Neighbor Embedding for High-Dimensional Sparse Poisson Data

TL;DR

The paper introduces p-SNE, a nonlinear embedding method tailored for high-dimensional, sparse Poisson count data, effectively capturing meaningful structures in various real-world datasets.

Contribution

It develops a novel neighbor embedding technique based on Poisson-specific dissimilarity measures, addressing limitations of existing methods for count data.

Findings

p-SNE accurately recovers structure in synthetic Poisson data.

It reveals meaningful patterns in email, research, and neural data.

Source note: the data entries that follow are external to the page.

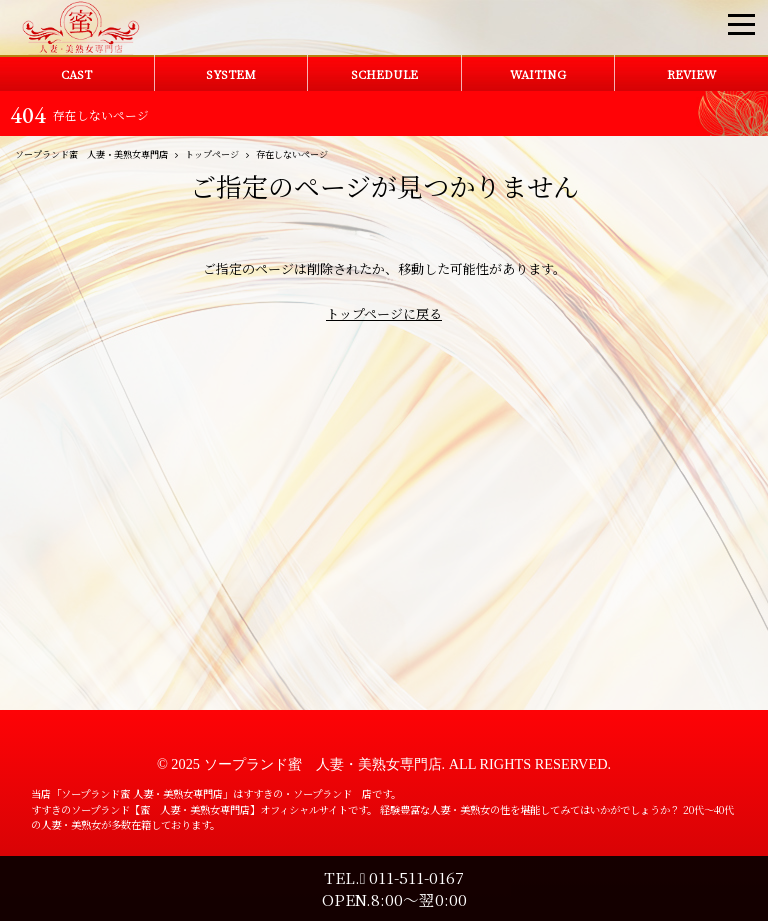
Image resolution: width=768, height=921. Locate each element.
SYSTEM (231, 74)
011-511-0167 (412, 877)
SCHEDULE (384, 74)
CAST (76, 74)
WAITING (538, 74)
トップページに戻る (384, 313)
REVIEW (691, 74)
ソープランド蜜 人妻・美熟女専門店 (323, 764)
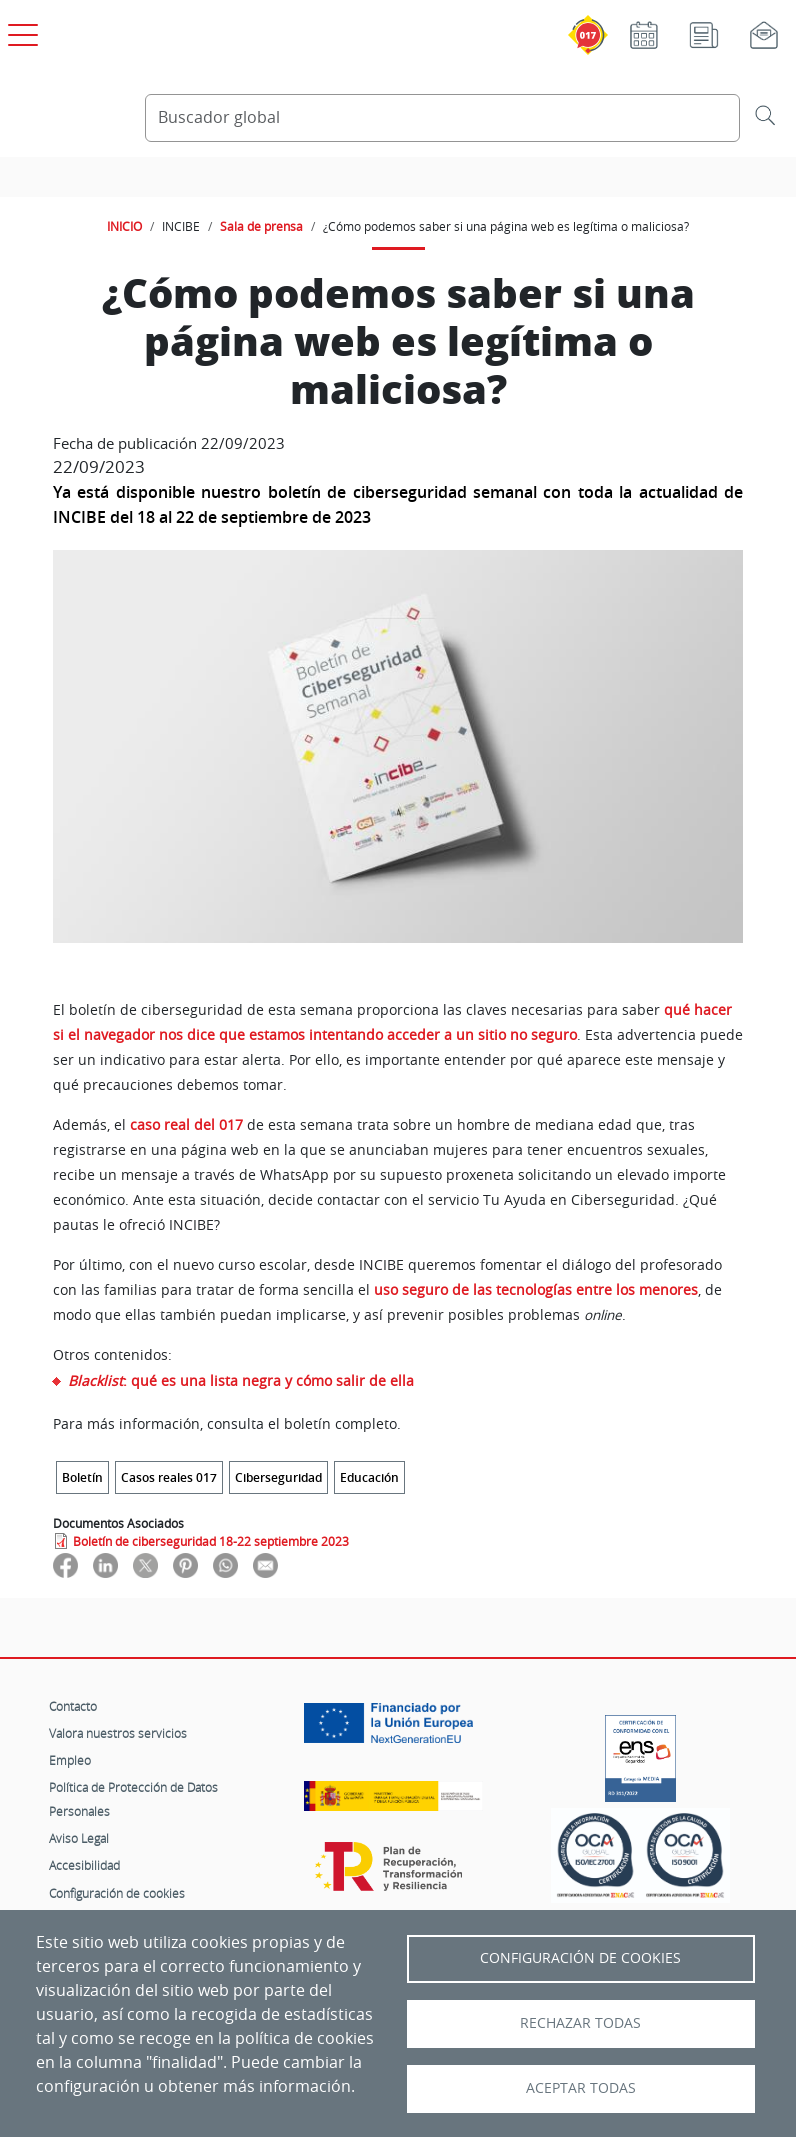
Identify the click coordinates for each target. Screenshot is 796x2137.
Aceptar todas (581, 2088)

Outperforms traditional methods on sparse count datasets.

Abstract

Across many scientific fields, measurements often represent the number of times an event occurs. For example, a document can be represented by word occurrence counts, neural activity by spike counts per time window, or online communication by daily email counts. These measurements yield high-dimensional count data that often approximate a Poisson distribution, frequently with low rates that produce substantial sparsity and complicate downstream analysis. A useful approach is to embed the data into a low-dimensional space that preserves meaningful structure, commonly termed dimensionality reduction. Yet existing dimensionality reduction methods, including both linear (e.g., PCA) and nonlinear approaches (e.g., t-SNE), often assume continuous Euclidean geometry, thereby misaligning with the discrete, sparse nature of low-rate count data. Here, we propose p-SNE (Poisson Stochastic Neighbor Embedding), a nonlinear neighbor embedding method designed around the Poisson structure of count data, using KL divergence between Poisson distributions to measure pairwise dissimilarity and Hellinger distance to optimize the embedding. We test p-SNE on synthetic Poisson data and demonstrate its ability to recover meaningful structure in real-world count datasets, including weekday patterns in email communication, research area clusters in OpenReview papers, and temporal drift and stimulus gradients in neural spike recordings.